YOU COULD call what Frontier Theory does "frat-rock," in a sense. The group comprises four Arlington brothers -- Michael, Tim, Kevin and Robert Kelley -- on lead vocals, guitars, bass and drums, respectively. But there's no Osmonds-Jacksons adolescent popism here. This is a full-bodied, adult (well, young adult) rock outfit. "No Waltz in the Meadow," the band's second LP on Top Records, is a clear progression from their fine debut, "Atlantic."

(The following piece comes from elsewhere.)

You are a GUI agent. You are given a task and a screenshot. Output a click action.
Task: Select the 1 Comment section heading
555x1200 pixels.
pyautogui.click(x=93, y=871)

In Steve Murphy's spacious, unadorned production, the eight songs have a West Coast folk-rock sound, sort of like the best stuff that came out of the Summer of Luv, plus some extra energy and minus the hippy-dippiness. The band seems refreshingly free of the indie-syndrome -- the tendency of young bands to imitate R.E.M., the Athens bands and other independent-label successes.

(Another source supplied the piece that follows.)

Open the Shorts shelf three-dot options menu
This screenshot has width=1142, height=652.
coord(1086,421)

Instead, the Frontier Theory performers are beginning to sound distinctively like themselves, and that sound is crystallized in the first tune, "Don't Walk Away," which opens with crisp rhythm guitar, Michael's strong, unmannered singing (which owes something to Phil Ochs), harmonies that are brotherly close without being cloying, and a tangy electric solo by Tim. Pick of the litter seems to be the frankly gorgeous "The One That Got Away," with its melancholy melody and spare acoustic-based arrangement.
FRONTIER THEORY --
"No Waltz in the Meadow" (TOP TR-007). Appearing Sunday at the Bayou.